Pieter Ampe & Guilherme Garrido / CAMPO, Still Standing You (SEPT 13-14)
Belgium/Portugal, US PREMIERE
With a dance idiom entirely their own, Ampe and Garrido unflinchingly seek out what they mean to each other. By turns hilarious, macho, violent, and foolish, these two men put their bodies to work discovering the different layers of their friendship.
 
Lola Arias, El año en que nací (SEPT 13-15)
Argentina/Chile, US PREMIERE

Chileans born under Pinochet’s dictatorship take to the stage to reconstruct scenes from their parents’ past; they don their parents’ clothes, perform original live music, and draw words from photos, letters, and recordings in this raw and honest performance.
 
Trajal Harrell, Judson Church is Ringing in Harlem (Made-to-Measure) (SEPT 13-14) andAntigone Jr. (SEPT 15)
New York, NY, WEST COAST PREMIERES

These two performances by New York choreographer Trajal Harrell imagine what would have happened if the Harlem voguing ballroom scene had collided with the postmoderns at the Judson Church of the 60s, proposing an alternative, unrealized history in movement.
 
Suniti Dernovsek / Bobbevy, This is how we disappear (SEPT 13-16)

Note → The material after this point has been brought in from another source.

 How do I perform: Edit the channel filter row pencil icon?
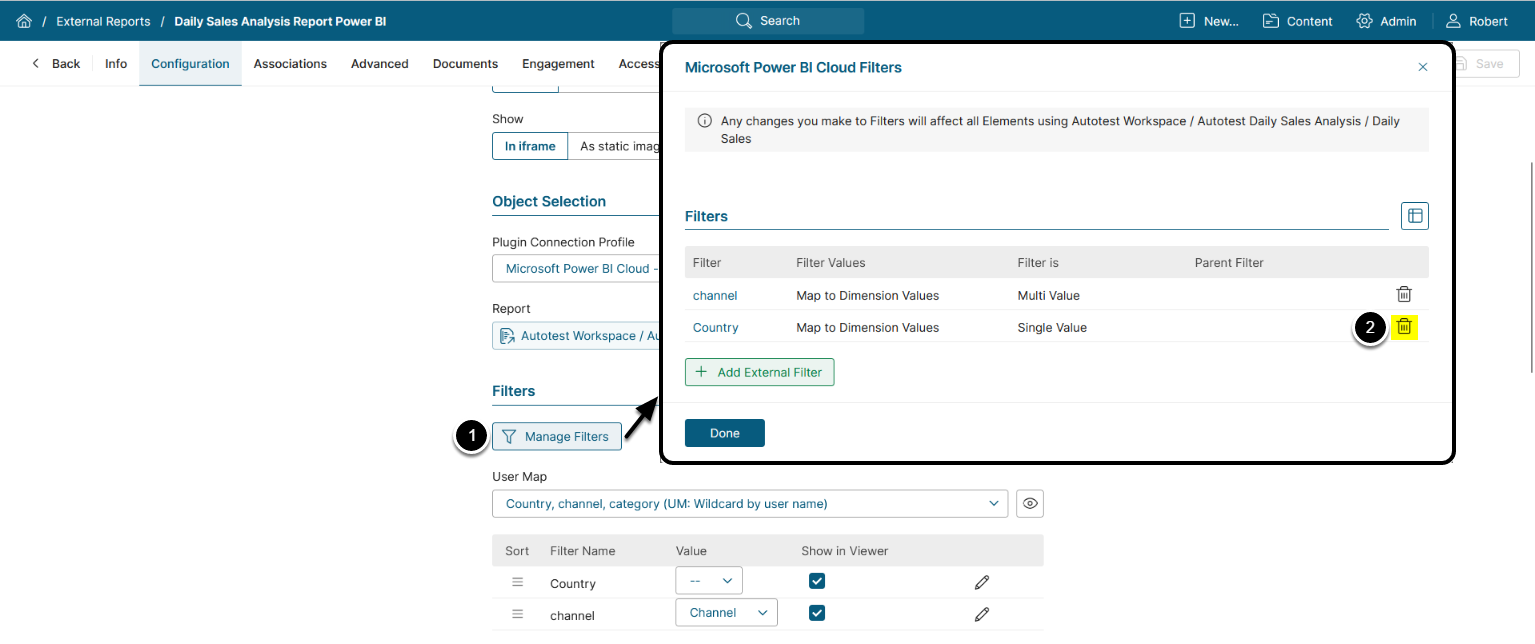point(981,615)

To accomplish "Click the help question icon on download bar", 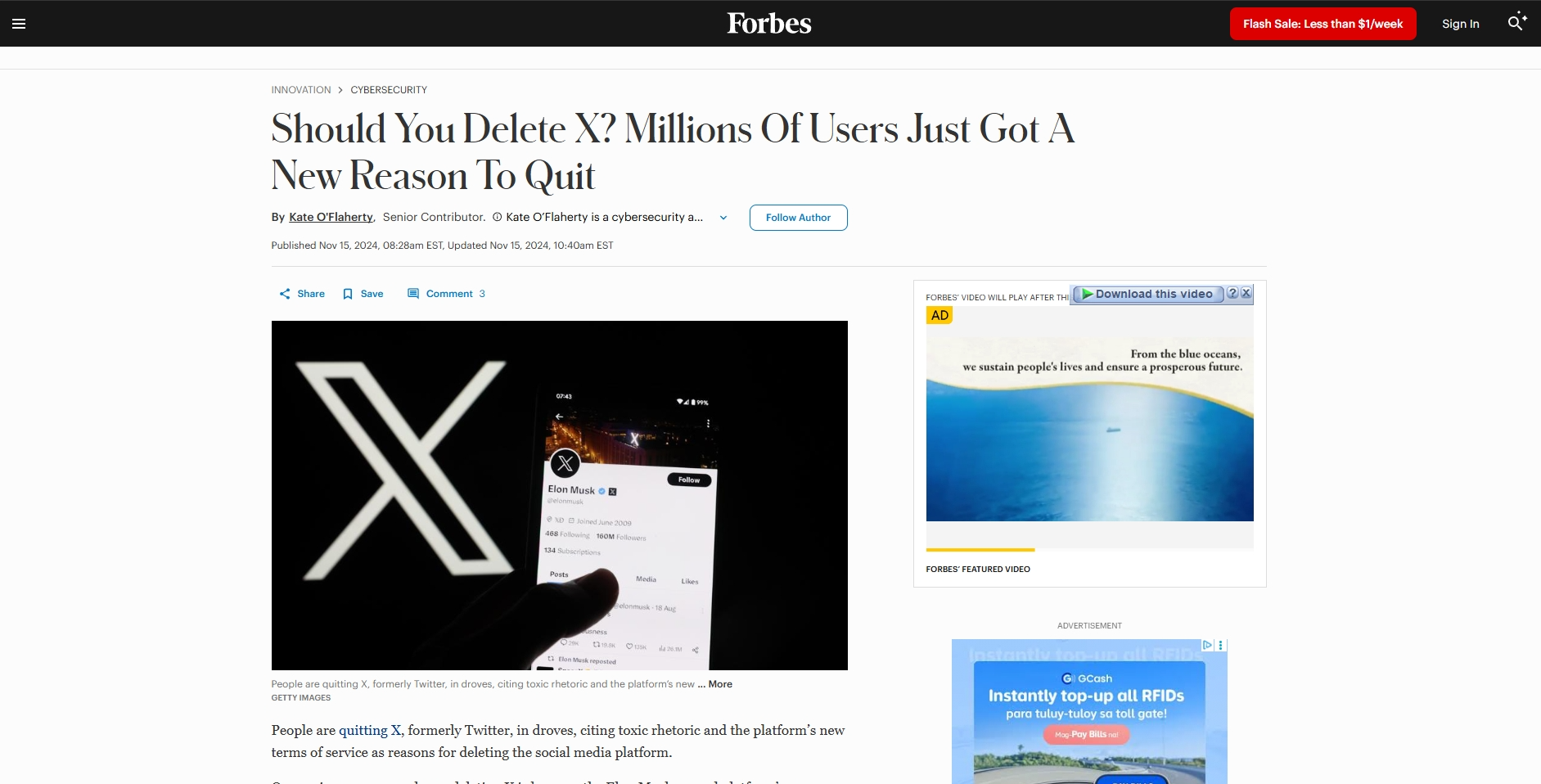I will click(x=1232, y=293).
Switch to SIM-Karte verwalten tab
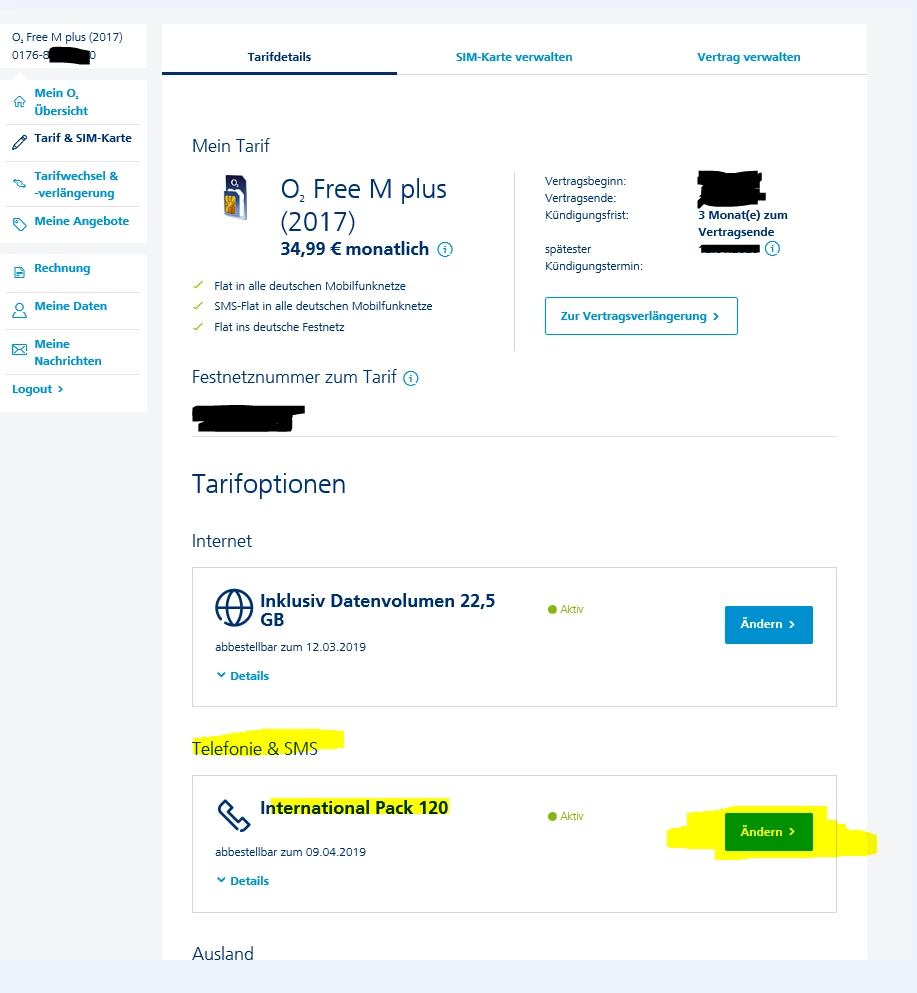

Portland, OR, WORLD PREMIERE

Two dancers explore the complexities of and fragility of human relationships, juxtaposed against the natural and inevitable passage of. Each of their movements is captured by on stage sensors, generating a response in real-time video and sound.
 
Meow Meow with Thomas M. Lauderdale & The Oregon Symphony (SEPT 14)
Australia & Portland, OR

“Post-post-modern cabaret diva” Meow Meow has wowed audiences globally with her kamikaze performance style. She returns to Portland for the first time since 2008 to join her dear friend, Pink Martini’s Thomas Lauderdale, and the entire Oregon Symphony.
 
The Blow, WE PUT IT TOGETHER SO WE COULD TAKE IT APART. (SEPT 15-16)
New York, NY

Khaela Maricich and Melissa Dyne have spent several years on a pop odyssey, recording the long-fables new Blow album and investigating the deepest corners of pop music and performance art, and the slippage between the two.
 
Laura Arrington & Jesse Hewit, ADULT (SEPT 16-18)
San Francisco, CA, WORLD PREMIERE

ADULT subverts the dominant experience of the duet, guided by essential qualities of light and dark. Taking a play-based approach to their movements, the pair plumbs the depths of their fantasies around death, exploring what happens at the end of things.
 
Mariano Pensotti, Sometimes I think, I can see you (SEPT 18-22) 
Argentina, US PREMIERE

A group of authors will observe our public spaces, writing live about both what they see and what they imagine. Both casual passerby and lingering audiences will become characters in the speculative stories written on the spot, and projected live onto nearby screens.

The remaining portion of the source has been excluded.